From the audience, if not from the panel, I took home a sense of frustration with the slow progress being made to reduce emission and tackle environmental issues. Pondering this as I walked across Hyde Park on my way home, a flock of geese flew low overhead, heading for the Serpentine, and I realise that we have already made a lot of progress. The Yorkshire I grew up in was one of black grime caked buildings, belching mills and slag heaps from the mines, it looked like Mordor in the Lord of the Rings movies. Most of our rivers were dead and filled with a chemical sludge and the only bird you ever saw in Bradford were starlings and the seagulls who lived on the rubbish tips.

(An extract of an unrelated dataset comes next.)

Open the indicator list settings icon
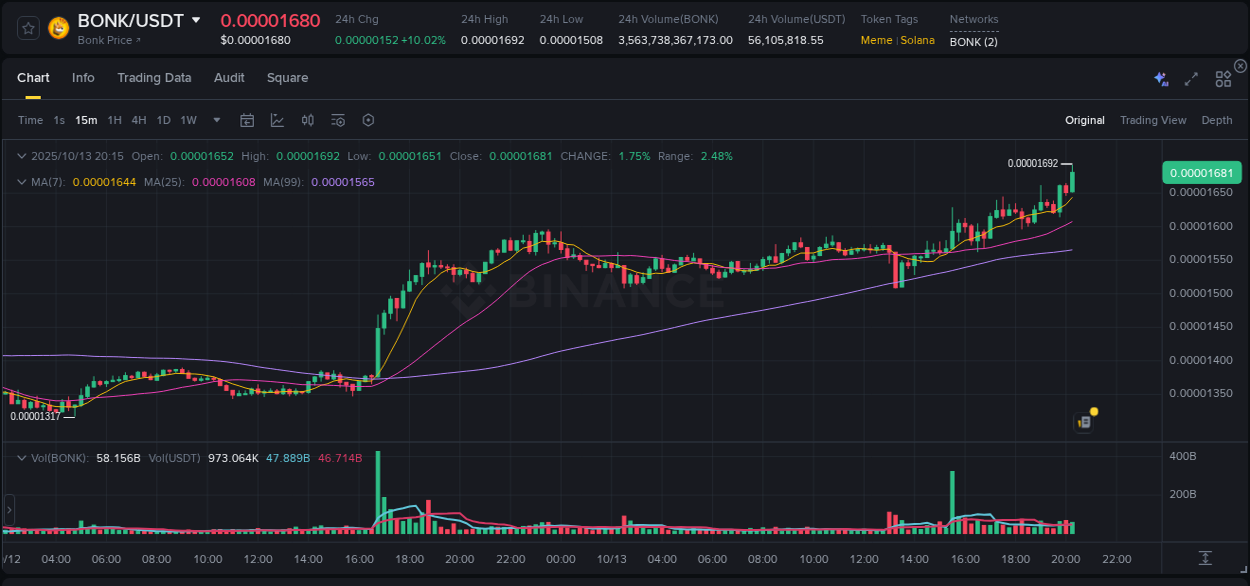 tap(337, 120)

While there are bits of China that still look like that, the rate at which China is adopting clean technologies means that their industrial revolution will blight the landscape for a fraction of the time we had to put up with in the UK.So I suppose we are moving in the right direction already, we just need to pick up the pace.

Looking at the sustainable products in the exhibition, most of them seemed to both more expensive than the non eco versions you can buy and perform rather badly. My instinct is that by using technology rather than rejecting it, we should be able to produce some quite incredible products at a very low cost to both the environment and the consumer. Perhaps the real reason that the whole green economy isn’t quite working is that most of the products seem to have been designed by teepee dwellers with as much idea about economics as Gordon Brown? Swapping organic rats for Tibetan prayer beads won’t change the world no matter what that old hippy tells you.

But in the end, I think I’m a convert to the green cause. Not because of  people who think that riding around on a funny bicycle for the rest of your life and eating roadside weeds will save the planet, because compared to a couple of new power stations in China it won’t make any difference at all. What did it for me was realising that the vast majority of perfectly normal people at this event just want to ensure a nice future for their children, who are worried about running out of resources with no alternatives in sight, and who are less interested in smashing the global financial system than having a system that ensures some kind of sustainable and prosperous future.

An almost final question from the audience was “what would you do in the next twenty four hours to make a difference?” I think I’ve just done it, so let’s pick up the pace!

Living The Simple Life?

Living The Simple Life?

In a change from the usual run of nanotech and investing conferences, I’ll be at the “Ideas For A Greener Living” exhibition at Olympia (London) on 18th April. I’m taking part in a debate with ‘eco expert’ Penney Poyzer, organised by the 21st Century Technology Network. At the core of this is whether we should rely on technology to try to solve our problems – the counter argument is of course that that technology has caused a few problems too.

I’m interested to hear the opposing view. Is it that we should live in a simpler way, as do the beasts in the fields, or perhaps as rural villagers in India, or do we just live in cities and recycle our rubbish and save bits of old soap?

The great conundrum my my point of view is whether sitting around a dung fire in a hut is any more environmentally neutral than using renewable energy – which of course requires technology for its production and distribution. Is it possible to reject some parts of technology but choose to make use of others when it suits you – such as being rushed to a modern hospital in an ambulance rather than being treated by a grizzled old hippie with a bag of herbs and some Tibetan beads?

I have no idea, but it will be interesting to find out the opposing view and see if there are some solutions that we can all agree on.